● Required work
1. Answer these questions from the article on fascism and coolness:
(a) According to some sources, what led the artist Romaine Brooks into sympathy for fascists?
(b) What song did the nazi propagandist antisemitic mp3 cover?
(c) What did neo-nazis try to make a thing in electronic music?
2. Return the passage of the article on fascism and coolness that starts with "That’s just the" and runs through "a fascist mindset.".
3. Carry the article on fascism and coolness forward from the point where it stops.

That’s just the philosophy. This article is about the superficial. I’m talking about coolness. You know the ’80s cool guy with the sunglasses? The lady with all the bangles and the big hair and neon legwarmers? The deadpan standup comedian with self-effacing charm, cutting down the powerful with the scythe of wit? The hip kids on the corner always pushing the edge of what people think is acceptable to wear, making the world a more interesting looking place? The people who invented the zoot suit? Flappers? Bobbysoxers? Rock and rollers? None of these things can come of a fascist mindset.
There are some people who were legitimately cool, such as cool is, that had flirtations with fascism. David Bowie famously made that mistake while strung out on cocaine in the ’80s and I imagine got his shit right well before he died. The artist Romaine Brooks let classism lead her into sympathy for fascists, according to some sources. These were not shining moments in their lives that anybody looks to with affection, and of course, not moments that had anything to do with why they were ultimately regarded as cool, on the balance of their respective lives.
Fascists steal coolness from other people. An mp3 that did the rounds back in the file-sharing days was a nazi propagandist antisemitic cover of “Making Whoopee.” You ever want to hear a nazi jazz band? I can’t imagine their originals were worth a shit either. There was a pathetic moment in electronic music when neo-nazis tried to make “fashwave” a thing. They tried to claim artists who despise them as being part of their shit, and sometimes just literally stole somebody else’s song and spliced in naziness.

(Interface element records)
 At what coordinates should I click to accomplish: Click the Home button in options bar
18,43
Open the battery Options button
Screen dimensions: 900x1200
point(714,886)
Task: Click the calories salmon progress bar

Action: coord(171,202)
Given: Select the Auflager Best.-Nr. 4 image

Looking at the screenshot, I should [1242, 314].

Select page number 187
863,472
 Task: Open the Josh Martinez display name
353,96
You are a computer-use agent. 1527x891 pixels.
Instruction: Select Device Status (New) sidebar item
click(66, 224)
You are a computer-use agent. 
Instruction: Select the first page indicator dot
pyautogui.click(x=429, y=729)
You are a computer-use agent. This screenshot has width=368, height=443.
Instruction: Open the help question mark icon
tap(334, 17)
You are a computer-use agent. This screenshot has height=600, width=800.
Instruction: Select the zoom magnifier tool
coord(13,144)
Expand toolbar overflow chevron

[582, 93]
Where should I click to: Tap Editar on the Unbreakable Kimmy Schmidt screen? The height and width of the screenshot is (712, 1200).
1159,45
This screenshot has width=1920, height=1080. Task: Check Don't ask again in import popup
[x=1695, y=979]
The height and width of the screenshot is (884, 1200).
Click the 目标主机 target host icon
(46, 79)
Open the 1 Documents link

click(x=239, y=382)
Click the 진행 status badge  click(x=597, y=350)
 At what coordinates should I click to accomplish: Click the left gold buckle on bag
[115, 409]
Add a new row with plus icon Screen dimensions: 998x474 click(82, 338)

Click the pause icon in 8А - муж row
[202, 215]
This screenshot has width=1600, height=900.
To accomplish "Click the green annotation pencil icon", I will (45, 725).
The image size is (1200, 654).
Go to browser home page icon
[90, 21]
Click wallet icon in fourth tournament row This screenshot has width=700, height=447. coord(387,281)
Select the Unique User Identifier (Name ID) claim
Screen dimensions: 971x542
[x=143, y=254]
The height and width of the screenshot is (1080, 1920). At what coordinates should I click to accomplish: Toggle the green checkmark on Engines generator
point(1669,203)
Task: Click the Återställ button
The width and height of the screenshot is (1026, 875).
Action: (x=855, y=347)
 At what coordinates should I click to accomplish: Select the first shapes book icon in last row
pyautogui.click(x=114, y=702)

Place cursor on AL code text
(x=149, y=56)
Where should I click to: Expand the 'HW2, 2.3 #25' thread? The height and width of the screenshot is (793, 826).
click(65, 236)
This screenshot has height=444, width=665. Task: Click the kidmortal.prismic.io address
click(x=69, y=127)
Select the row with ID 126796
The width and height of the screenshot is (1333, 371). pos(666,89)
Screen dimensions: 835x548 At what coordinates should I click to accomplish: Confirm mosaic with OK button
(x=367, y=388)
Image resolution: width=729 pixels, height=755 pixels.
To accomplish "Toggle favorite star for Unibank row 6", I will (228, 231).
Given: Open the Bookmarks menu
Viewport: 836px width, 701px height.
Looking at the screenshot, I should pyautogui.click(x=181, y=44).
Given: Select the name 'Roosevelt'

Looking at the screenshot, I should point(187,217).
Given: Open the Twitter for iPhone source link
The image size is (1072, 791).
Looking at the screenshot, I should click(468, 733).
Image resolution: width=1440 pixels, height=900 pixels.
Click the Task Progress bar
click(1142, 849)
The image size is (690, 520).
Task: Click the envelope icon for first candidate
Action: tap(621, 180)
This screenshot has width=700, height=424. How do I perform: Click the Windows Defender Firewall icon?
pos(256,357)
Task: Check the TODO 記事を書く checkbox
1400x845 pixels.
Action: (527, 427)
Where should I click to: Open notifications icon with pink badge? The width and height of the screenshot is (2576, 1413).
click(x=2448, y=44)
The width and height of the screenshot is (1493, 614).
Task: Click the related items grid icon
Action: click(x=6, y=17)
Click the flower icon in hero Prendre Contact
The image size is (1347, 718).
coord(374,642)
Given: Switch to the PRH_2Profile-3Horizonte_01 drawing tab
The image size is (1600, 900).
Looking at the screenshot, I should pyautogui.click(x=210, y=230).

● Expected outputs
1.
(a) Classism
(b) "Making Whoopee"
(c) "Fashwave"

2.
That’s just the philosophy. This article is about the superficial. I’m talking about coolness. You know the ’80s cool guy with the sunglasses? The lady with all the bangles and the big hair and neon legwarmers? The deadpan standup comedian with self-effacing charm, cutting down the powerful with the scythe of wit? The hip kids on the corner always pushing the edge of what people think is acceptable to wear, making the world a more interesting looking place? The people who invented the zoot suit? Flappers? Bobbysoxers? Rock and rollers? None of these things can come of a fascist mindset.

3.
A lot of cool comes from black folks. And who is the most fascist black man making music today? Ye? That guy is about as cool as a rusty cybertruck. That guy is about as cool as a crumpled paper bag full of shit and dead animals. That guy hasn’t made a song worth a dime in a long-ass time. Record sales to college republicans don’t count.
I remember when one of the Penny Arcade dudes was being a transphobe and got called out by the Diesel Sweeties guy who said something to the effect of, “hating trans people doesn’t make him cool; it makes him Rush Limbaugh with tattoos.” Dressing hip while expressing the values of a megachurch is some youth pastor shit. It’s coolness drag.
And let’s check out the coolness of fascism’s big boys and monkey boys of the moment, shall we? Tfxnp. Mxyk. Ben Shapiro. Charlie Kirk. Marjorie Tailor Greene. Tucker Carlson. Candace Owens. Are you starting to notice a pattern? These are the people the ’80s cool guy would have been embarrassing with his hijinks and breezy charm. These are the people who would be tearing down the community center in Breakin’ III: Electric Boogalee, until those awesome kids raised a bunch of money with breakdancing powers and heart.
And yet they think they are cool. Look at the way they swan around in their piles of ill-gotten loot. It’s absurd on its face. I can’t even with that shit. I know I’m not the coolest bitch myself, and I definitely know coolness isn’t the most admirable quality a human can possess or any kind of basis for making important decisions in life, but I’m claiming rank as an arbiter of cool here. I deserve it more than they do. Hell, I could dress in garbage and shit myself on the bus and be cooler than any one of those clowns.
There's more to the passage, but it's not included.